Metodologia e formazione

“Tutta la nostra Esistenza è retta dalla nostra necessità”

Baruch Spinoza

Mi occupo di sofferenza, di emozioni che inquietano, preoccupano, destabilizzano, inquinano.

C ‘è la sofferenza che nasce da una mancanza: il soffrire di un vuoto mai riempito, di un desiderio mai esaudito, di un rapporto mai riuscito e di un progetto mai realizzato.

C’e la sofferenza che attanaglia il cuore e può diventare insopportabile e ci spinge ad aprirci, a confidarci a cercare l’altra/o.

Spesso la richiesta d’aiuto c’entra poco con i sintomi, piuttosto, c’entra con la sofferenza.
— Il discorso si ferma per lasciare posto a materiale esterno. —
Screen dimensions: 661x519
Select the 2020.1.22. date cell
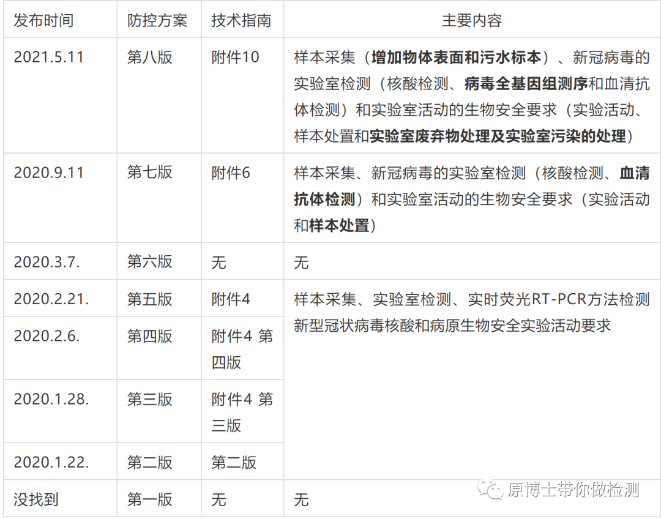(51, 462)
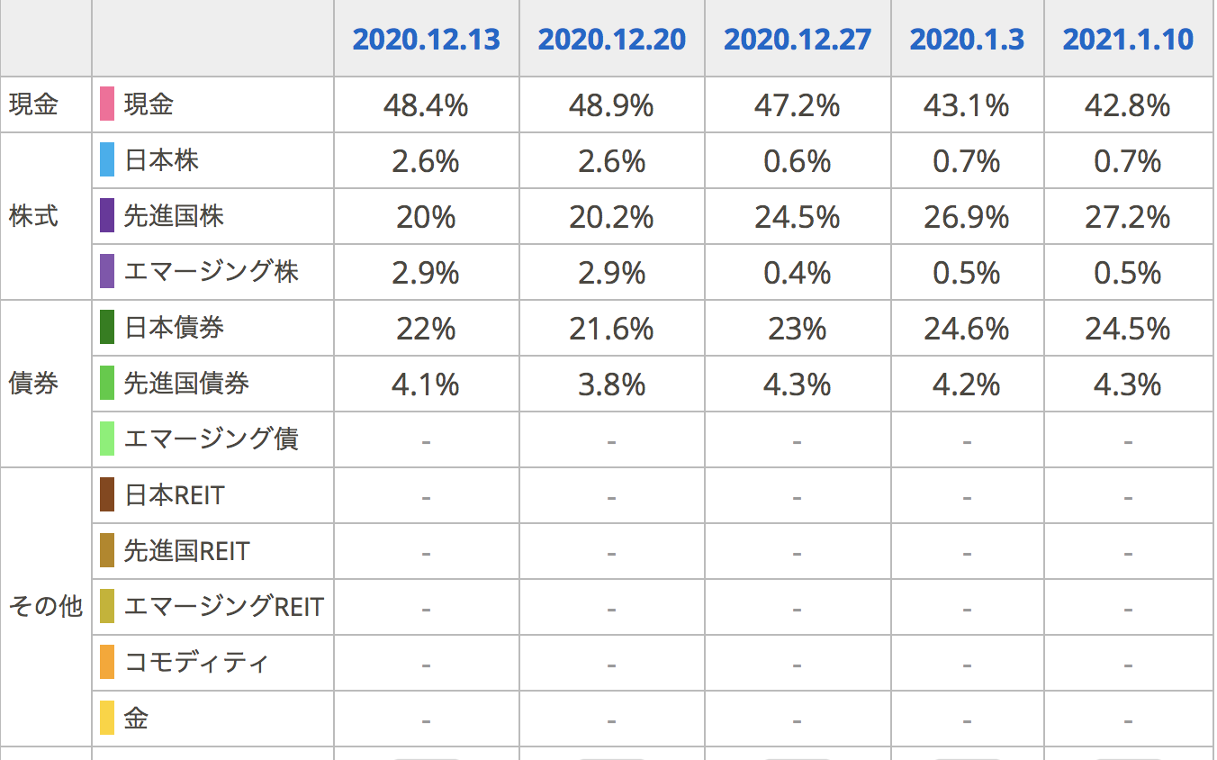Viewport: 1217px width, 760px height.
Task: Select the orange コモディティ color swatch
Action: (x=107, y=663)
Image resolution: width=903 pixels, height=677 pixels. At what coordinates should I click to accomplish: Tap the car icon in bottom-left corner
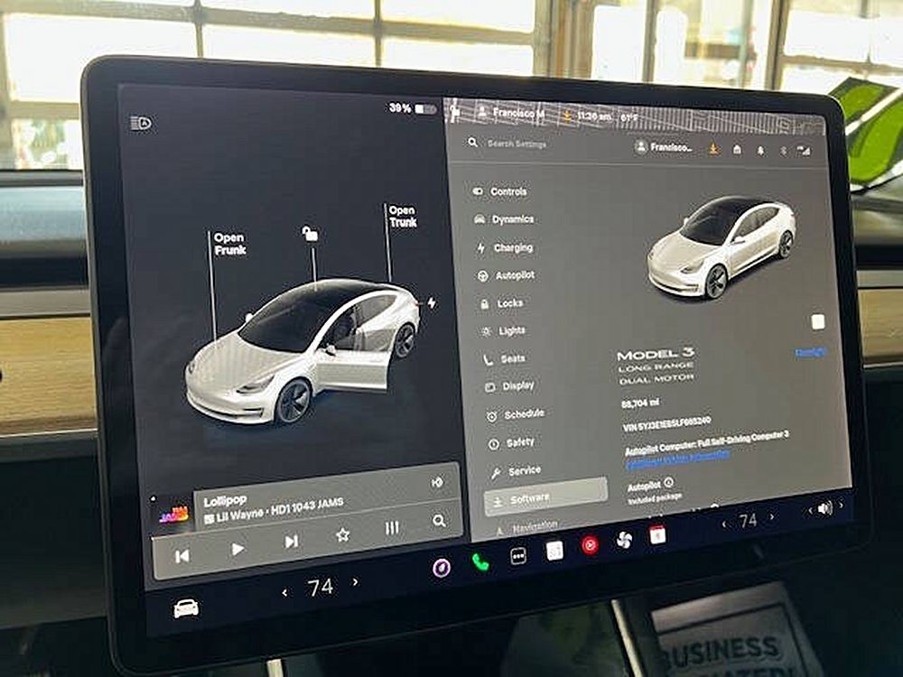[x=186, y=607]
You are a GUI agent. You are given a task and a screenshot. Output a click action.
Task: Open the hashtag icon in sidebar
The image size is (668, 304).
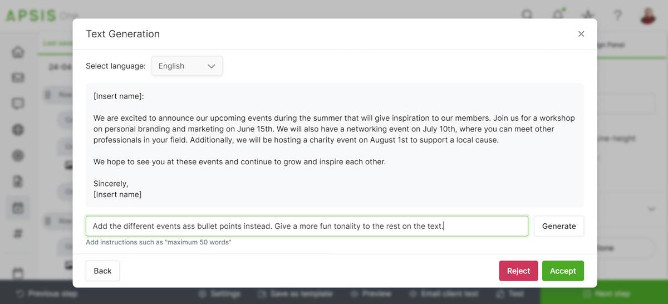[x=18, y=234]
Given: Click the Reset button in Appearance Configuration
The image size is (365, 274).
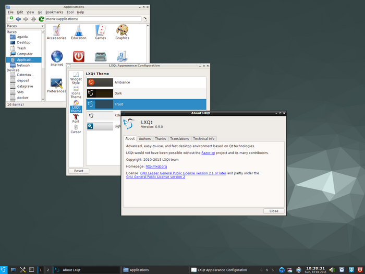Looking at the screenshot, I should [78, 171].
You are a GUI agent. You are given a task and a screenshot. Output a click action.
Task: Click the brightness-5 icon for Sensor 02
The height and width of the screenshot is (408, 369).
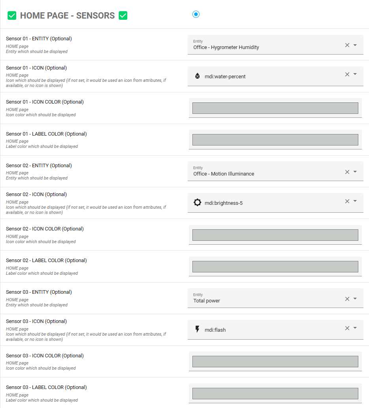coord(198,202)
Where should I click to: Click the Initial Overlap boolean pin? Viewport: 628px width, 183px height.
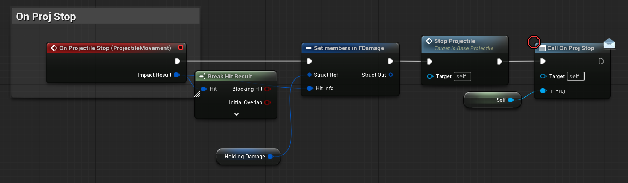tap(267, 102)
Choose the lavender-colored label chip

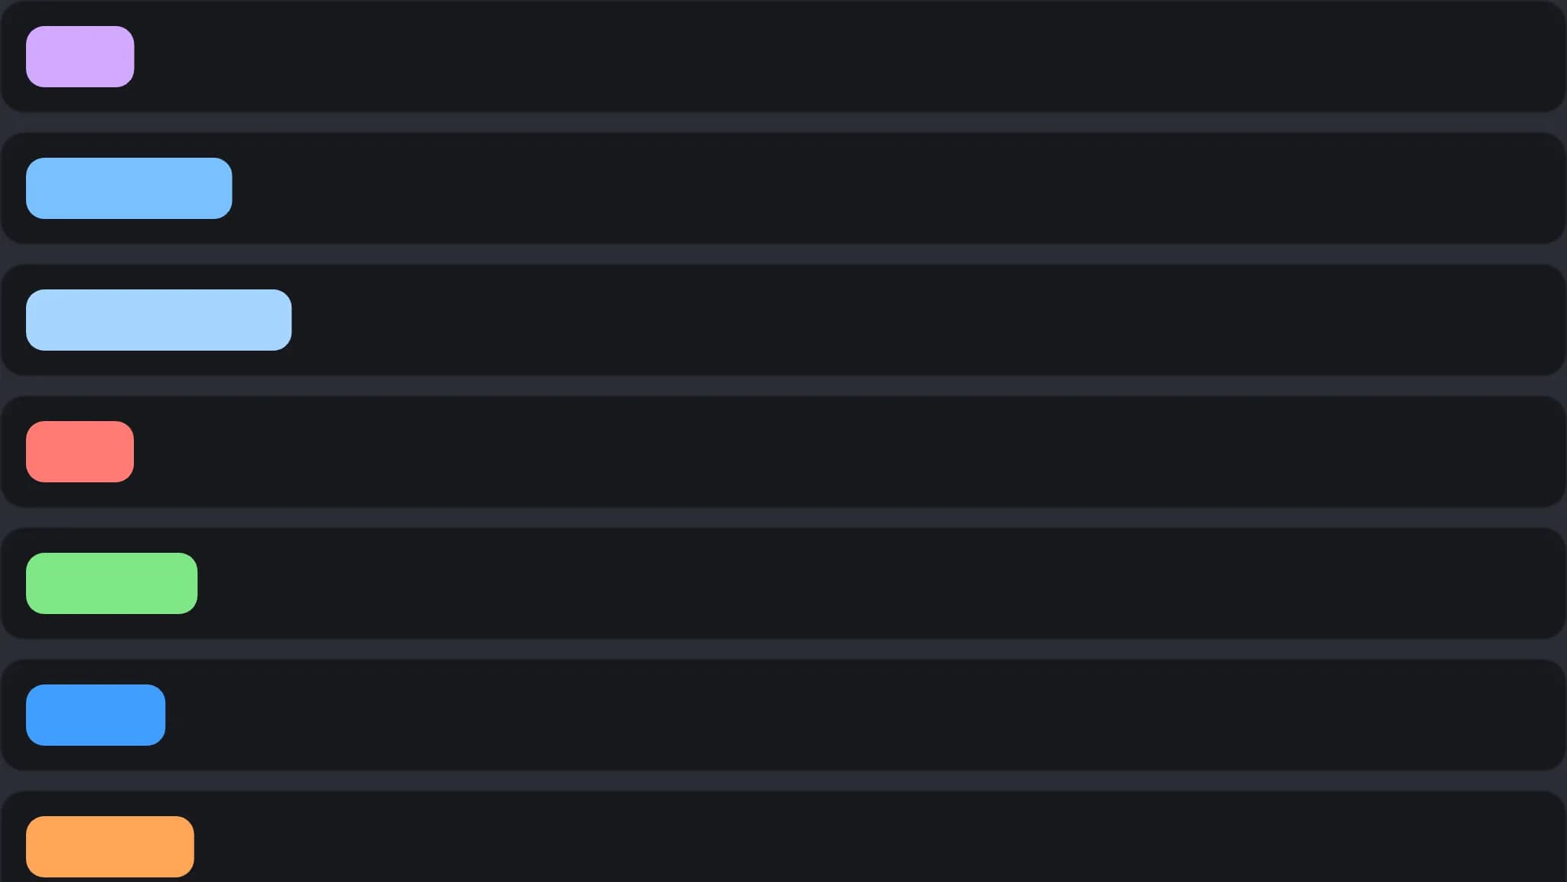click(80, 57)
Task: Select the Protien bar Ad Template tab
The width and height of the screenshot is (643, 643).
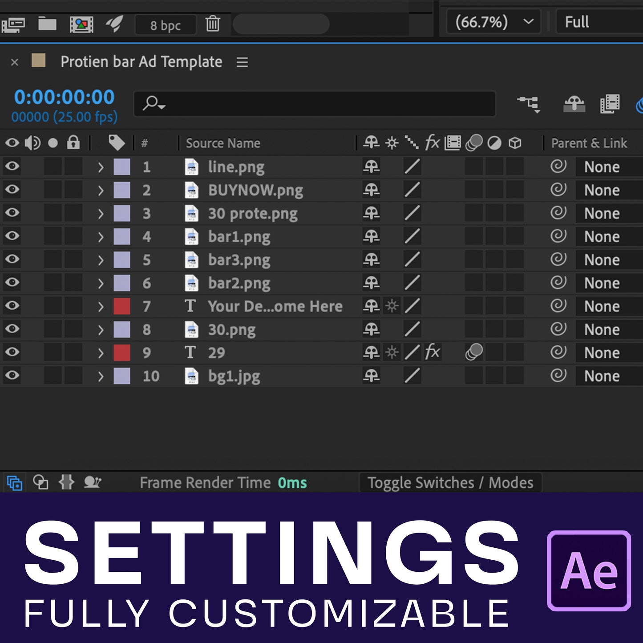Action: 141,62
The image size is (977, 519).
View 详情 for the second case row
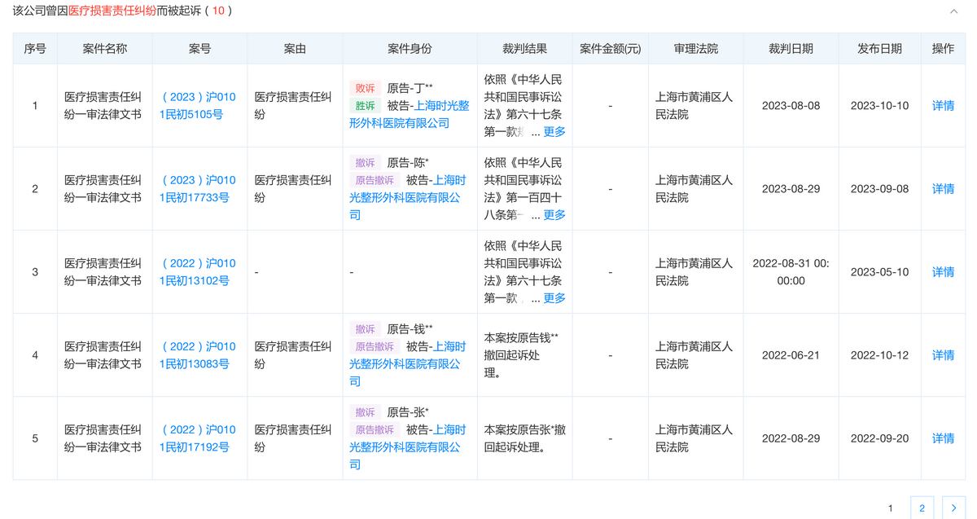943,189
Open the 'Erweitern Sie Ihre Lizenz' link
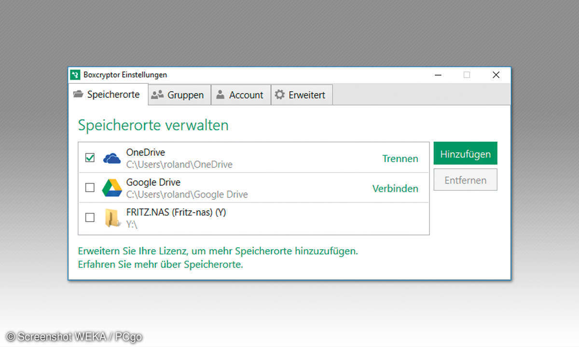Screen dimensions: 579x347 coord(218,251)
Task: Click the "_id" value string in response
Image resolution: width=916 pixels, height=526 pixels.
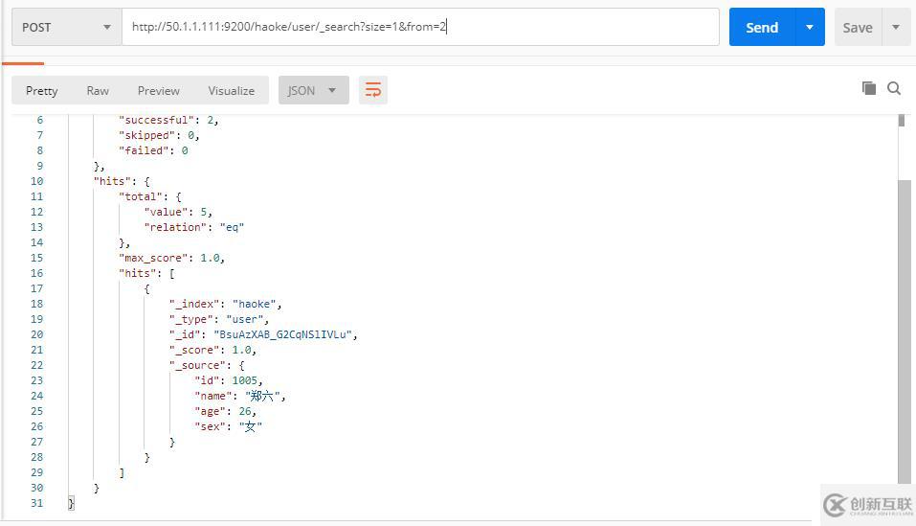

Perché non esiste un soffrire uguale ad un altro; tuttavia moltissime persone sanno che è più facile affrontare le proprie pene con qualcuno che sia capace di comprenderli, di rispettarli e di offrire loro una cura che li aiuti.

Nel mio lavoro psicoterapeutico, nella relazione tra me e la persona, io creo le condizioni necessarie per “far muovere” il paziente verso un’esperienza di vitalità e accrescimento della sua personalità.

Alla fine di una buon percorso di psicoterapia, dove c’era la sofferenza, arriva la gioia, dove c ‘era la rabbia, arriva la tenerezza che si prova per se stessi e per gli altri.

 

La mia formazione attinge alla Psicoanalisi relazionale, alla Psicoterapia Gestaltica e alla Psicologia Buddista.